### [GIVEN INSTRUCTION]
In the items below, from the line containing "The height and" through the end of the items, replace "screenshot" with "screen capture" and leave everything else unchanged. Give back only those lines, without the pictures.

### [Word and element location data]
:::

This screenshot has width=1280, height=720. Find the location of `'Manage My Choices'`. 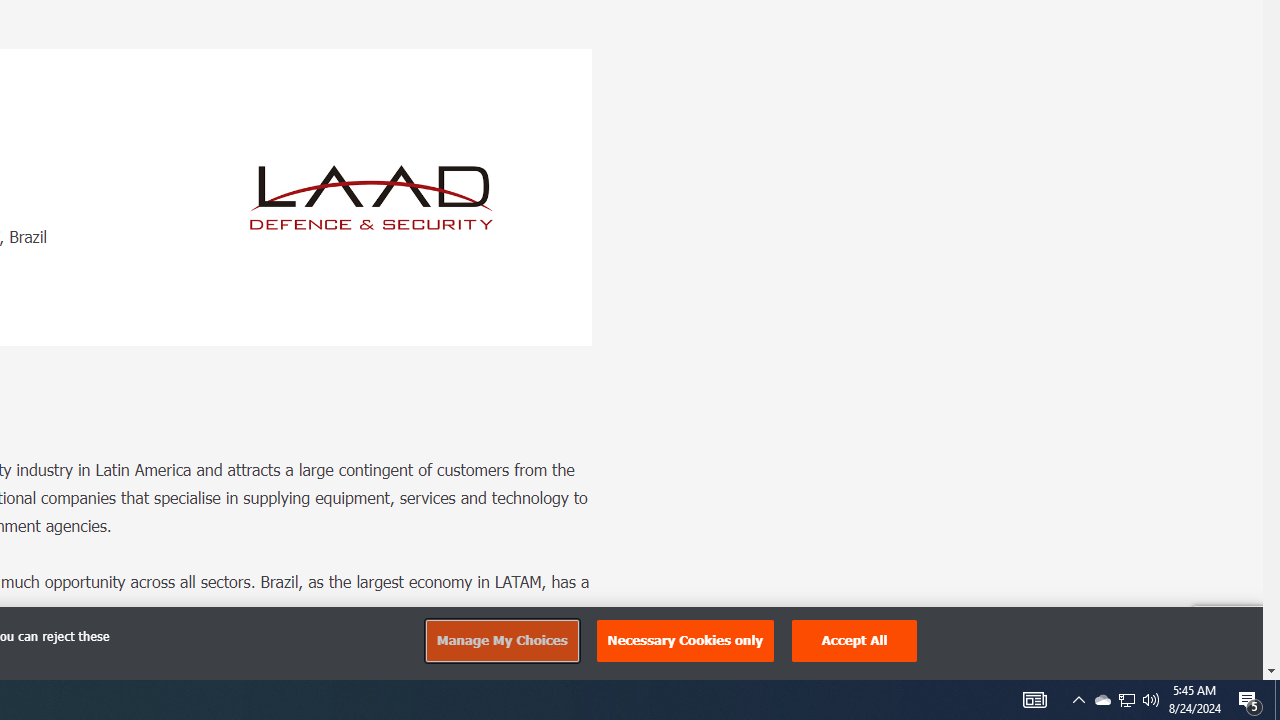

'Manage My Choices' is located at coordinates (501, 640).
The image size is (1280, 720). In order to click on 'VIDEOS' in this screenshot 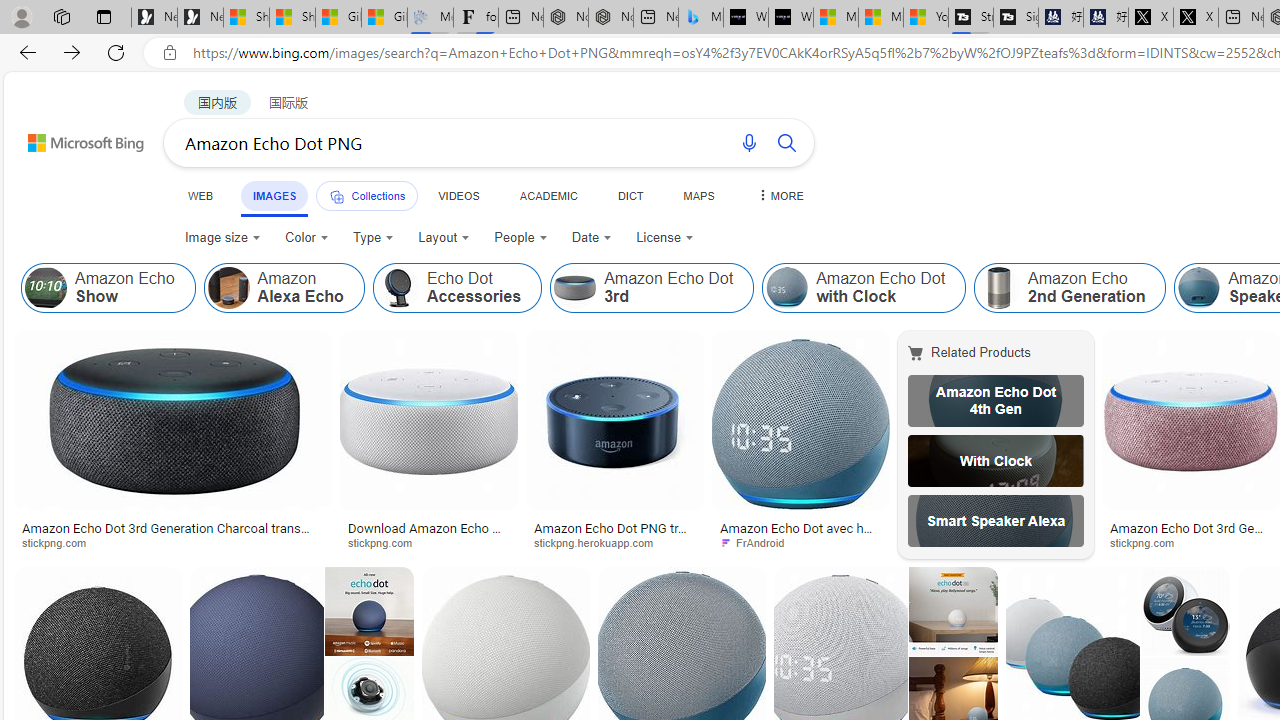, I will do `click(457, 195)`.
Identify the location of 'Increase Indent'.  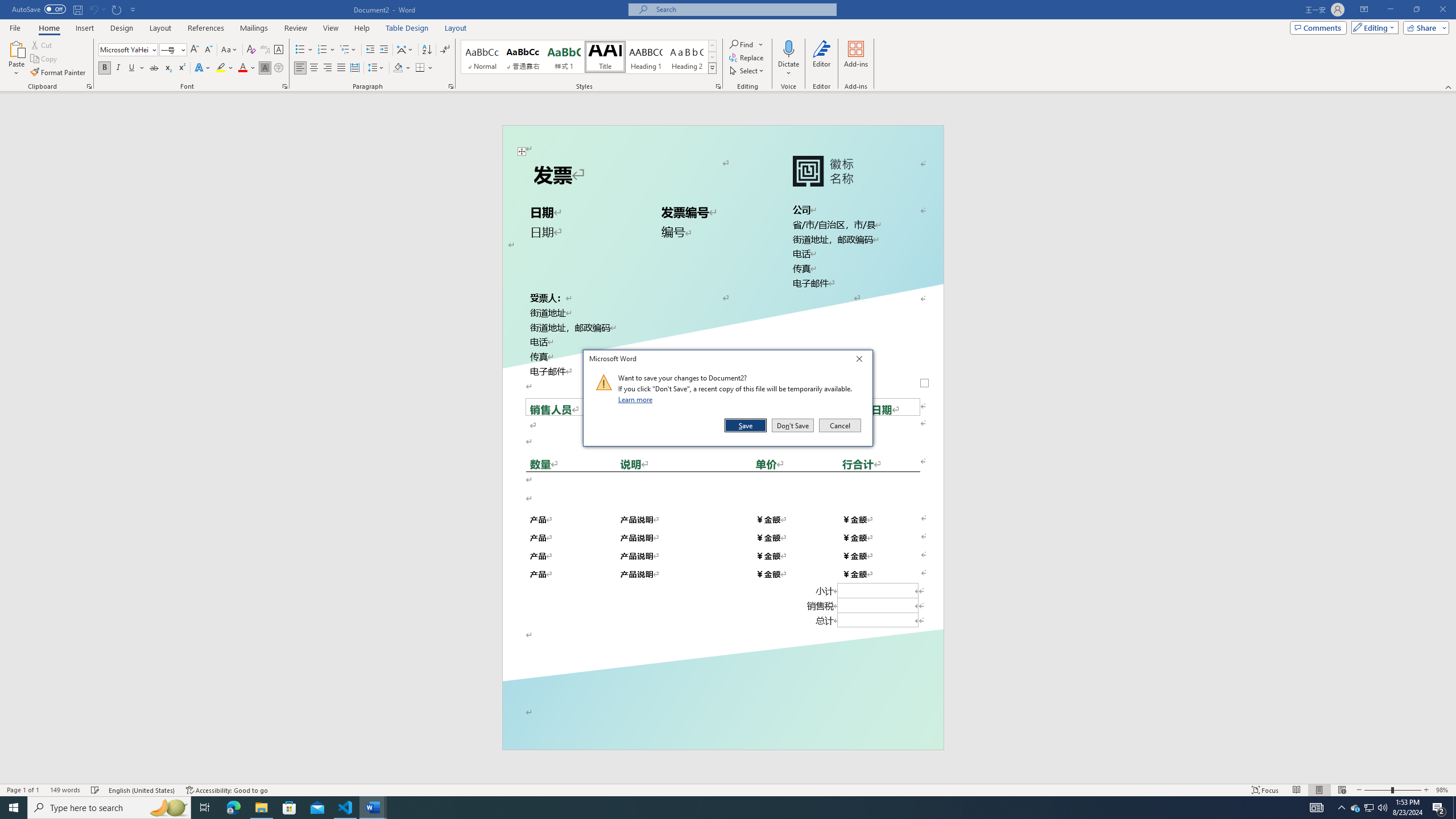
(383, 49).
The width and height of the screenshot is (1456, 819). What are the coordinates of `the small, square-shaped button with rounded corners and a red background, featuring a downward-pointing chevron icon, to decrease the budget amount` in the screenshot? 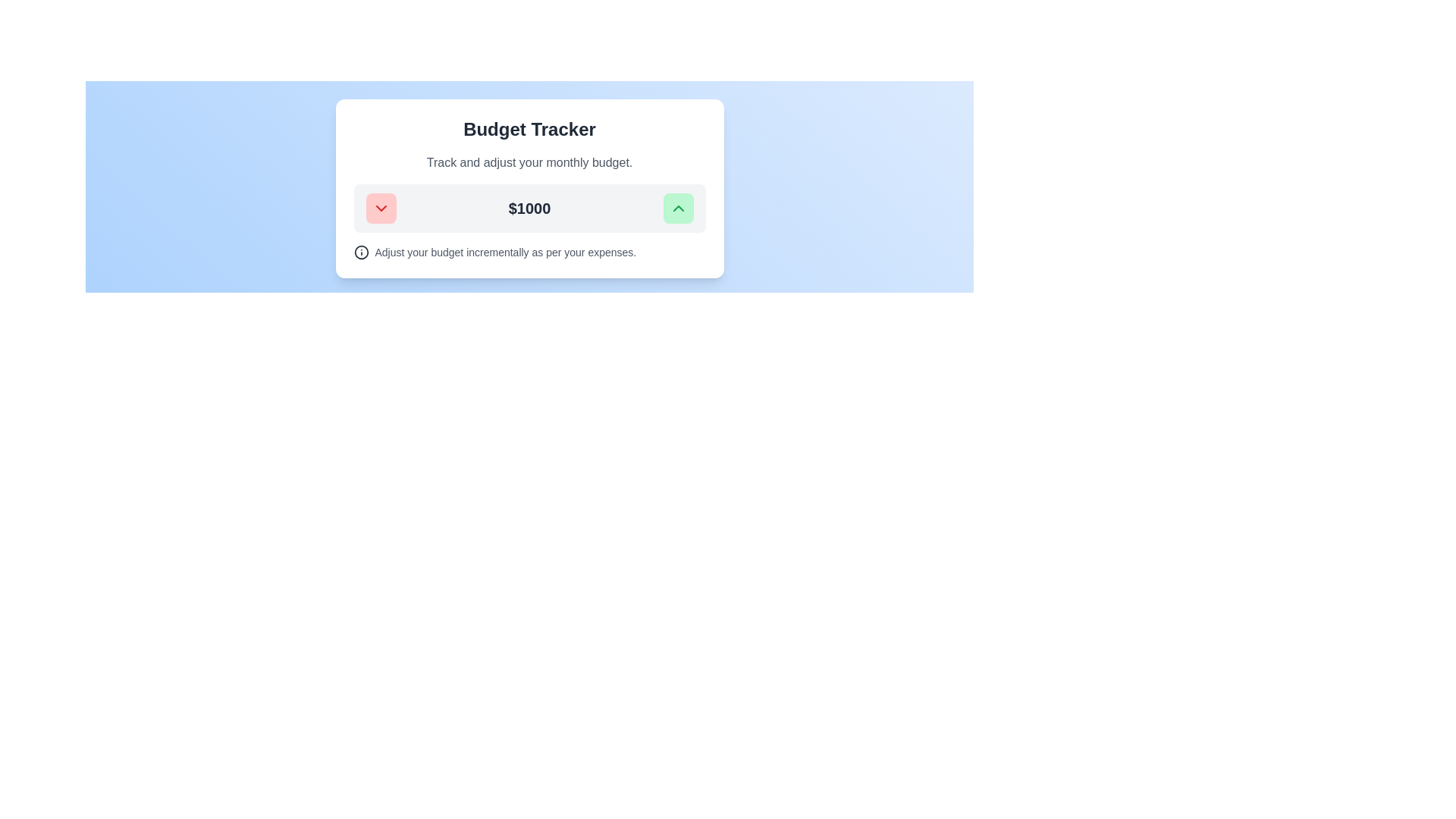 It's located at (381, 208).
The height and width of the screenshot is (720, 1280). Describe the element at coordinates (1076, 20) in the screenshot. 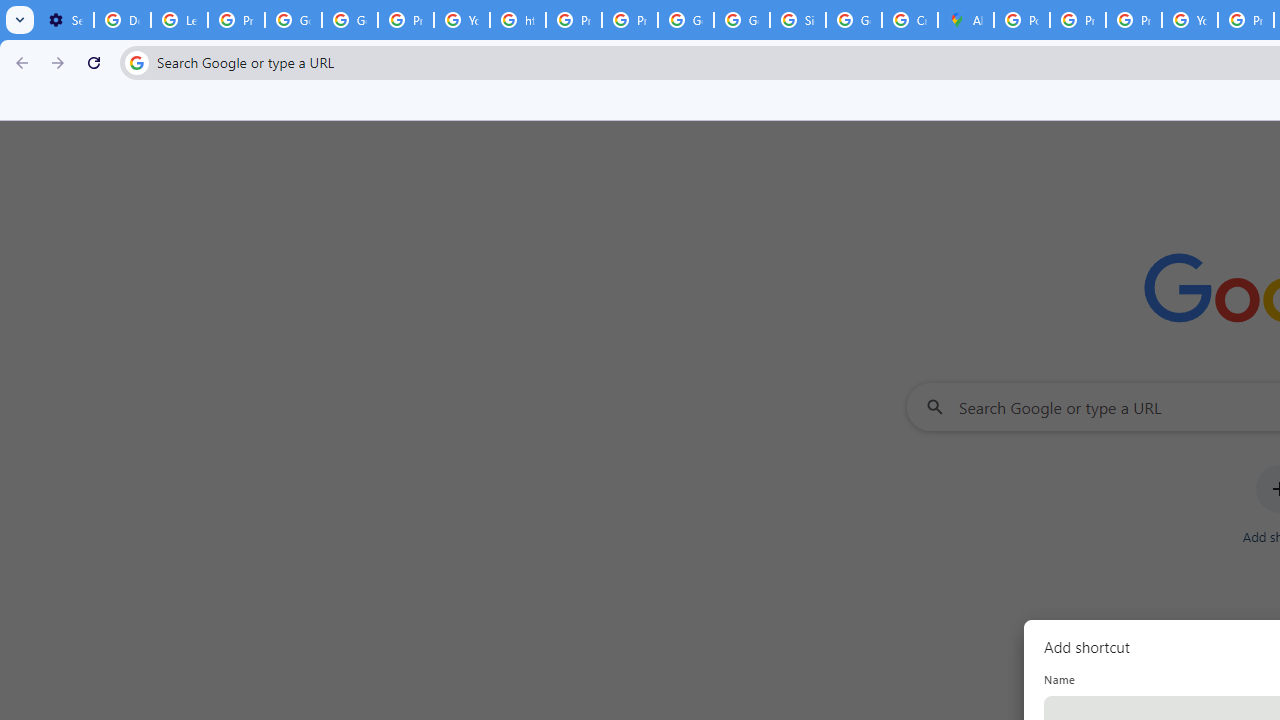

I see `'Privacy Help Center - Policies Help'` at that location.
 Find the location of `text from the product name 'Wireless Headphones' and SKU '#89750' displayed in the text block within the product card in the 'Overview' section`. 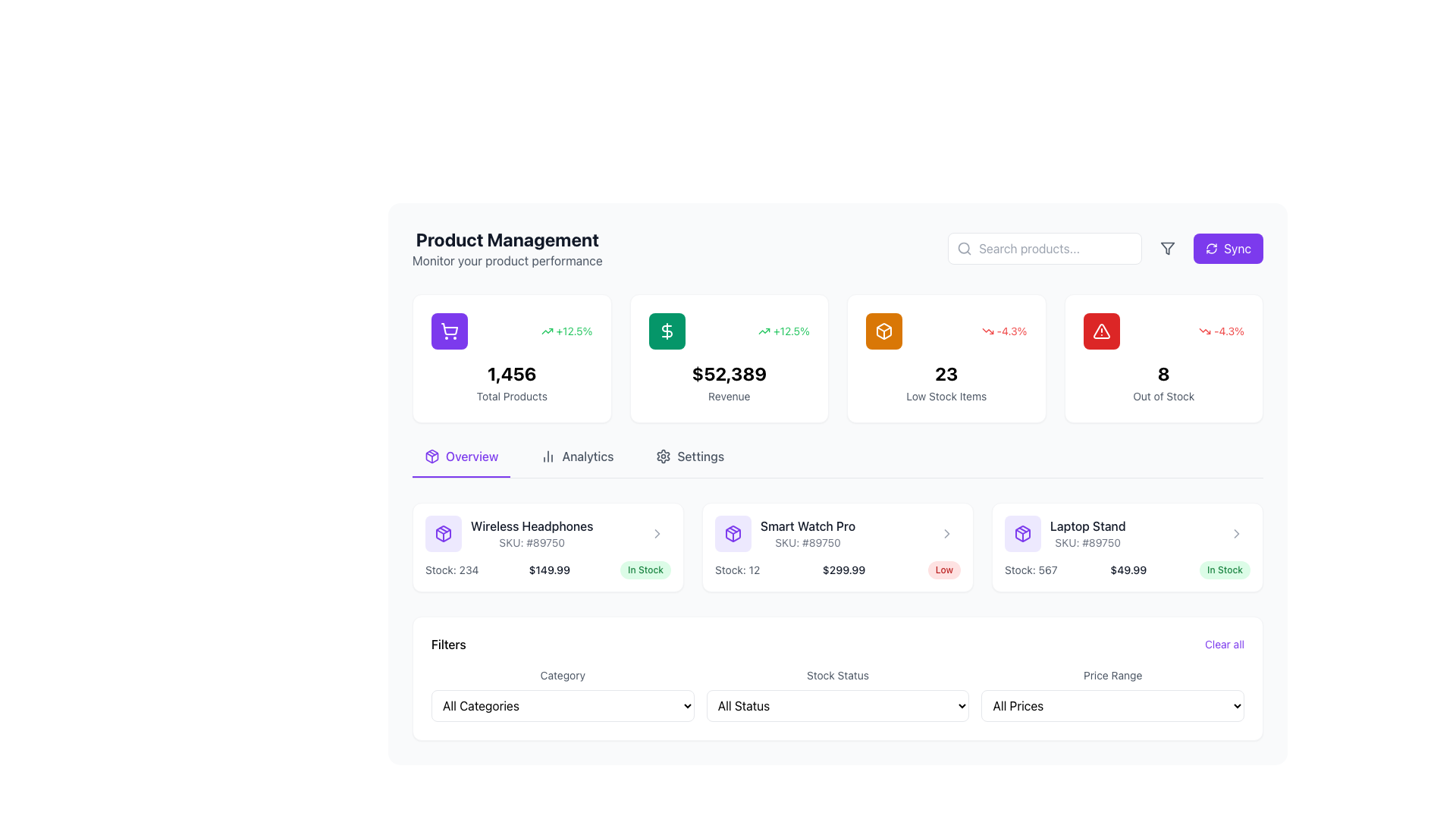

:::

### [EXPECTED ANSWER]
The height and width of the screen capture is (720, 1280). Describe the element at coordinates (1076, 20) in the screen capture. 

I see `'Privacy Help Center - Policies Help'` at that location.
 Find the location of `text from the product name 'Wireless Headphones' and SKU '#89750' displayed in the text block within the product card in the 'Overview' section`. 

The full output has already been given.